Does comparing a pointer that has been free'd invoke UB?

543 views Asked by At

This seems to be a fairly common pattern e.g. in hexchat (may not compile, see also plugin docs. also note that hexchat_plugin_get_info hasn't been used in forever so I'm omitting it for simplicity):

static hexchat_plugin *ph;
static int timer_cb(void *userdata) {
    if (hexchat_set_context(ph, userdata)) { /* <-- is this line UB? */
        /* omitted */
    }
    return 0;
}
static int do_ub(char *word[], char *word_eol[], void *userdata) {
    void *context = hexchat_get_context(ph);
    hexchat_hook_timer(ph, 1000, timer_cb, context);
    hexchat_command(ph, "close"); /* free the context - in practice this would be done by another plugin or by the user, not like this, but for the purposes of this example this simulates the user closing the context. */
    return HEXCHAT_EAT_ALL;
}
int hexchat_plugin_init(hexchat_plugin *plugin_handle, char **plugin_name, char **plugin_desc, char **plugin_version, char *arg) {
    *plugin_name = "do_ub";
    *plugin_desc = "does ub when you /do_ub";
    *plugin_version = "1.0.0";
    ph = plugin_handle;
    /* etc */
    hexchat_hook_command(ph, "do_ub", 0, do_ub, "does UB", NULL);
    return 1;
}

The line in timer_cb causes hexchat to compare the (potentially free'd - definitely free'd in this example, see the comment in do_ub) pointer with another pointer, if you follow from here (plugin.c#L1089, hexchat_set_context) you'll end up in here (hexchat.c#L191, is_session). To invoke this code, run /do_ub in hexchat.

Relevant code:

int
hexchat_set_context (hexchat_plugin *ph, hexchat_context *context)
{
    if (is_session (context))
    {
        ph->context = context;
        return 1;
    }
    return 0;
}

int
is_session (session * sess)
{
    return g_slist_find (sess_list, sess) ? 1 : 0;
}

Is this sort of thing UB?

Available data
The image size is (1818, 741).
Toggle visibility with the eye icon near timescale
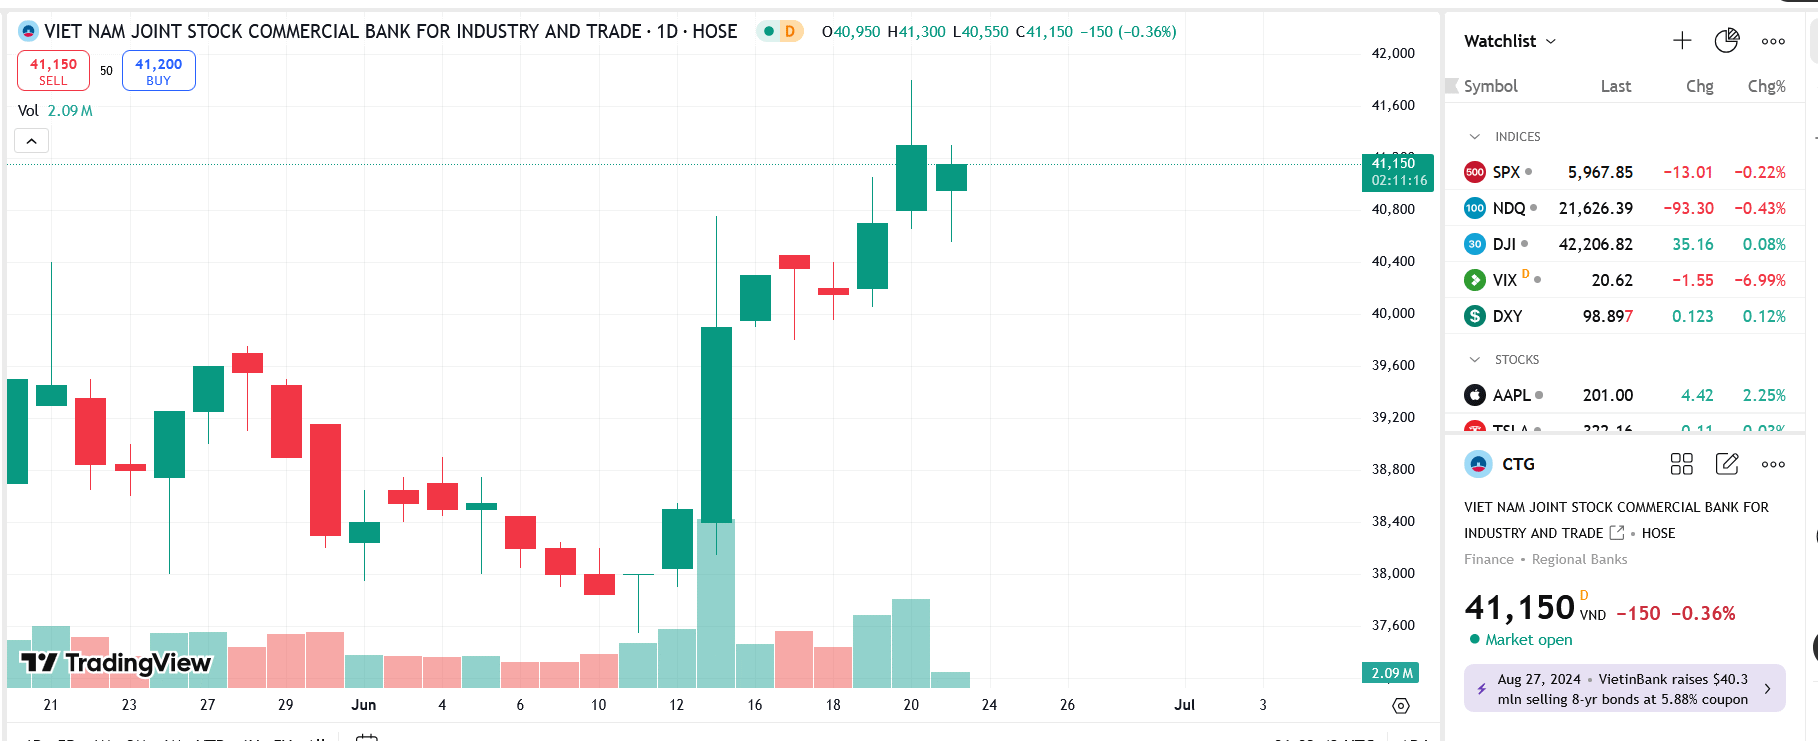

Work to be completed
Pick up the forum question about comparing a freed pointer in hexchat right after its closing line, "Is this sort of thing UB?"

Output below
3

There are 3 answers

7
Eugene Sh. On BEST ANSWER

Using a value of a pointer after the object it is pointing to have reached it's lifetime end is indeterminate as stated in the C11 Standard draft 6.2.4p2 (Storage durations of objects) (the emphasis is mine):

The lifetime of an object is the portion of program execution during which storage is guaranteed to be reserved for it. An object exists, has a constant address, and retains its last-stored value throughout its lifetime. If an object is referred to outside of its lifetime, the behavior is undefined. The value of a pointer becomes indeterminate when the object it points to (or just past) reaches the end of its lifetime.

And using it's value (just for anything) is an explicit undefined behavior as stated in Annex J.2(Undefined behavior):

The behavior is undefined in the following circumstances: [...] The value of a pointer to an object whose lifetime has ended is used (6.2.4).

2
Steve Summit On

Yes, using a pointer value that has been freed for anything -- even a seemingly-innocuous comparison -- is, strictly speaking, undefined behavior. It's unlikely to cause any actual problems in practice, but I'd say it's worth avoiding.

See also the C FAQ list, question 7.21.

2
supercat On

tl;dr: The ability to perform certain operations such as comparisons on pointers without regard for the lifetime of objects identified thereby is a popular extension which the vast majority of compilers can be configured to support with optimizations disabled. Support for it is not mandated by the Standard, however, and aggressive optimizers may break code which relies upon it.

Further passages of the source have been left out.